Uzone.id - Presiden Prabowo Subianto resmi menunjuk Nanik S Deyang sebagai kepala Badan Gizi Nasional (BGN) yang baru pada Selasa (2/6/2026), menggantikan Dadan Hindayana.
Penunjukan tersebut langsung menarik perhatian publik, tidak hanya karena rekam jejak kariernya sebagai jurnalis senior dan pejabat negara, tetapi juga karena laporan harta kekayaannya yang mencapai Rp 6,3 miliar.Berdasarkan LHKPN, total harta kekayaannya mencapai Rp 6.303.290.605 tanpa tercatat memiliki utang, sehingga seluruh nilai tersebut merupakan kekayaan bersih.
Porsi terbesar kekayaan Nanik berasal dari aset tanah dan bangunan yang nilainya mencapai Rp 5.402.000.000.

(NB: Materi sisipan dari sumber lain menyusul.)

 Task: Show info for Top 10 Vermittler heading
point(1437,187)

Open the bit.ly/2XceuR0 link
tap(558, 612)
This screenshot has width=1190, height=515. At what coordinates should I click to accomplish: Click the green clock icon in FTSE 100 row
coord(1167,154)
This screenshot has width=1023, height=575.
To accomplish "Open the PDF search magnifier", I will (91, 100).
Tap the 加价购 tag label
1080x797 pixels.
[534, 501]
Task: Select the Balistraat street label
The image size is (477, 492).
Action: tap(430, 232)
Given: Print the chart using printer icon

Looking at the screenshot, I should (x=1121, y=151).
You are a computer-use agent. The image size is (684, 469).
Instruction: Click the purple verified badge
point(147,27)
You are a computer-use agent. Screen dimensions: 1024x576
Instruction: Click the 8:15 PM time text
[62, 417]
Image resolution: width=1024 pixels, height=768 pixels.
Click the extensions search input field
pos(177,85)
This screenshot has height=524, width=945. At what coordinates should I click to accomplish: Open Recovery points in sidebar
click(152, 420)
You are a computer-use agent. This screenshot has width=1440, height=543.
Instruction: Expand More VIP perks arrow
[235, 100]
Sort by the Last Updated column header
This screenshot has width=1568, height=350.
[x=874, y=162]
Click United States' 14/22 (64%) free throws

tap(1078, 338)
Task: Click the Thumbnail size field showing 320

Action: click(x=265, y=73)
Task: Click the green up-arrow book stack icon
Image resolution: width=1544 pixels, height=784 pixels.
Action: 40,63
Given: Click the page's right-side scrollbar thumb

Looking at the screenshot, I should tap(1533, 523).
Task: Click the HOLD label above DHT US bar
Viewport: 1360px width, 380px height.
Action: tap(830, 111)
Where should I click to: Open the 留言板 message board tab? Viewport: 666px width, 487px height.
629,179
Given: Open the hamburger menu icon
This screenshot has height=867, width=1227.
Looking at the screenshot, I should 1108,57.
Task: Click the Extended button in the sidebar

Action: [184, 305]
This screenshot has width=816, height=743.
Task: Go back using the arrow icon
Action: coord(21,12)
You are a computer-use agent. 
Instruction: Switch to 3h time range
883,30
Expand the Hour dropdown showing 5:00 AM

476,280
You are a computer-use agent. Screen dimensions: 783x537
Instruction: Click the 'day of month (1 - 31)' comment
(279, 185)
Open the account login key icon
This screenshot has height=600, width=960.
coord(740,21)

Properti tersebut tersebar di wilayah Depok dan Bekasi dengan nilai yang bervariasi, mulai dari ratusan juta hingga lebih dari Rp 1 miliar per aset. Selain itu, ia juga memiliki kas dan setara kas sebesar Rp 196.290.605.
Koleksi kendaraan hanya sebagian kecil dari total kekayaan yang dimiliki Nanik. Dengan total nilai kendaraan mencapai Rp 705 juta yang terdiri dari BMW 520i, Toyota Fortuner, dan Toyota Avanza, garasi Nanik menunjukkan kombinasi kendaraan premium, SUV, dan mobil keluarga.
Isi Garasi Nanik S Deyang yang Bernilai Rp 705 Juta
Selain profil dan perjalanan kariernya, laporan kekayaan Nanik juga menjadi perhatian publik. Berdasarkan data LHKPN yang dilaporkan pada 17 Januari 2025, nilai aset kendaraan dan mesin yang dimilikinya mencapai Rp 705.000.000. Berikut rincian kendaraan yang tercatat atas nama Nanik S Deyang:
1. BMW 520i CKD A/T Tahun 2014
Kendaraan dengan nilai tertinggi dalam garasi Nanik adalah BMW 520i CKD A/T keluaran tahun 2014. Mobil sedan premium tersebut tercatat memiliki nilai Rp 460.000.000 dan diperoleh dari hasil sendiri.
2. Toyota Fortuner 2.7 Lux A/T Tahun 2013
Mobil kedua yang dimiliki Nanik adalah Toyota Fortuner 2.7 Lux A/T tahun 2013. SUV ini memiliki nilai sebesar Rp 180.000.000 dan juga tercatat sebagai hasil sendiri.
3. Toyota Avanza 1.300 G Tahun 2007
Melengkapi koleksinya, terdapat Toyota Avanza 1.300 G keluaran tahun 2007 dengan nilai Rp 65.000.000. Kendaraan ini menjadi mobil dengan nilai terendah dalam daftar aset transportasi yang dilaporkannya.